Tetralogy of Fallot is a congenital heart condition in which four different problems develop with the heart.
1. An enlarged right ventricle
2. Narrowing of the pulmonary artery where it exits from the right ventricle
3. A ventricular septal defect (hole between the two ventricles)
4. Aorta “overrides” both the left and right ventricle, and blood exits out the aorta from both the right and left ventricles

Babies with this condition have cyanosis that often occurs during feeding. Sometimes a murmur or abnormal heart sounds exist in babies with this condition.

Patent Ductus Arteriosus

A patent ductus arteriosus is defined as the continued blood flow through a small vessel connecting the pulmonary artery to the aorta after birth. This small vessel forms during heart formation to allow blood to mostly bypass the lungs since they don’t function while the baby is in the uterus. If the ductus arteriosus does not close normally after birth, too much blood flows into the lungs, and the lungs and heart have to work harder.
Babies with patent ductus arteriosus experience shortness of breath and poor weight gain.
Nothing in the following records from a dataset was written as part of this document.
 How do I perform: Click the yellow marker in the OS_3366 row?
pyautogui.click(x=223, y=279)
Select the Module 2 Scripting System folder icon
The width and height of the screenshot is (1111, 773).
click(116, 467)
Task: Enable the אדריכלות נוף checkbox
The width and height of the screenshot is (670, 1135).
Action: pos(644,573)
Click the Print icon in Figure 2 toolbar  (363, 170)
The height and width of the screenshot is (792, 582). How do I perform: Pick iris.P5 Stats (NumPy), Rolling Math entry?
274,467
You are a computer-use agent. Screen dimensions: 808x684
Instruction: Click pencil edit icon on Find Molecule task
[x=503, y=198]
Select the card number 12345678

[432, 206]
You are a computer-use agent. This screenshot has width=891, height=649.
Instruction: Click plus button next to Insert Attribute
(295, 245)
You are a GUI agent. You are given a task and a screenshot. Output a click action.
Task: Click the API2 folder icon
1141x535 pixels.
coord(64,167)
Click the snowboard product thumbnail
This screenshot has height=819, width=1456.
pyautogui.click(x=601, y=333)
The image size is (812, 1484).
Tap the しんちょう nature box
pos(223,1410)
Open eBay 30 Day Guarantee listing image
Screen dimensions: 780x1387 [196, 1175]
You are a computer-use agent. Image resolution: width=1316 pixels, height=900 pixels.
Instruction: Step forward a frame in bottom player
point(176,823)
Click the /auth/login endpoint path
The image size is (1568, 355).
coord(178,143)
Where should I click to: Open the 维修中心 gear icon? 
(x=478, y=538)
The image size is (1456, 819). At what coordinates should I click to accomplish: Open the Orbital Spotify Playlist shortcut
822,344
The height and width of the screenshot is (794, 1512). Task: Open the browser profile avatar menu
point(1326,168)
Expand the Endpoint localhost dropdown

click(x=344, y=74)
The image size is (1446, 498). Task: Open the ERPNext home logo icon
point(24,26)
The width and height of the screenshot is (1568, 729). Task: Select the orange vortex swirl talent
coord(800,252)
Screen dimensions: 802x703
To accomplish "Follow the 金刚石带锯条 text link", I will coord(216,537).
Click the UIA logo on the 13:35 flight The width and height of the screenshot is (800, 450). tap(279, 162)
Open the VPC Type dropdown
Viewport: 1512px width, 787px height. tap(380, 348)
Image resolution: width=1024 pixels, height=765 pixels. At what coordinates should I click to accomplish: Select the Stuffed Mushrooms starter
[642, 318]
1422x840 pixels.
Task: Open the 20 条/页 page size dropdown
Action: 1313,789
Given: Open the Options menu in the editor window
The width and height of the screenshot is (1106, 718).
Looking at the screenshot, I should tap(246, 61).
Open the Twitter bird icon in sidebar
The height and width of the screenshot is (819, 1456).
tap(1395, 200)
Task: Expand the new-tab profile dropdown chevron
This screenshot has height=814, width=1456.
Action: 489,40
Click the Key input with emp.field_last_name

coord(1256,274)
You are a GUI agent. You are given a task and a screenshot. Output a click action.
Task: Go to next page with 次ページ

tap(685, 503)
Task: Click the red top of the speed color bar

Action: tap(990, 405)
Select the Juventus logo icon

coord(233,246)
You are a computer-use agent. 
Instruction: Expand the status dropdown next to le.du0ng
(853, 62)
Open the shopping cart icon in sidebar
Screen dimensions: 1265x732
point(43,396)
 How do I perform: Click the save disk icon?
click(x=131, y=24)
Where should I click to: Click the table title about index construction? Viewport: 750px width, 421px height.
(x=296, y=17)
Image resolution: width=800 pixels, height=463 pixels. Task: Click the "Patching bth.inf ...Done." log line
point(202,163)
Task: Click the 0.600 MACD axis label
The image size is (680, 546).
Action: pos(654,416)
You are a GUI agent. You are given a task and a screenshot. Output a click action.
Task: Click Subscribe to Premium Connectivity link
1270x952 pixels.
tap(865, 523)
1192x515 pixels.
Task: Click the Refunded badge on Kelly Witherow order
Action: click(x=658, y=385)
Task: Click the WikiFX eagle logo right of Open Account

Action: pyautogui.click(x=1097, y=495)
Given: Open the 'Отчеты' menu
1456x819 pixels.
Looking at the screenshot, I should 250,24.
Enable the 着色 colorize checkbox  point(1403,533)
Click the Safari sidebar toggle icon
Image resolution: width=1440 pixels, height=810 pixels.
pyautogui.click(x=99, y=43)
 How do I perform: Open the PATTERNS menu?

Treatment of Congenital Heart Conditions

The treatment for the various congenital heart conditions is surgical. Based on the various defects, a pediatric cardiovascular surgeon will perform a repair of holes, the separation of large vessels, the creation of new vessels, the removal of vessels from certain locations, the creation of new heart valves, and other procedures. It is quite a complex array of surgical options; however, the success rate for these various procedures is quite high, and individuals go on to live normal healthy lives.

Final Thoughts

Congenital heart defects usually require rapid attention. Some conditions are more life threatening than others and must be treated with surgical repair. Once the condition is treated, the long-term outlook of these conditions is good, with most individuals going on to live completely normal and healthy lives.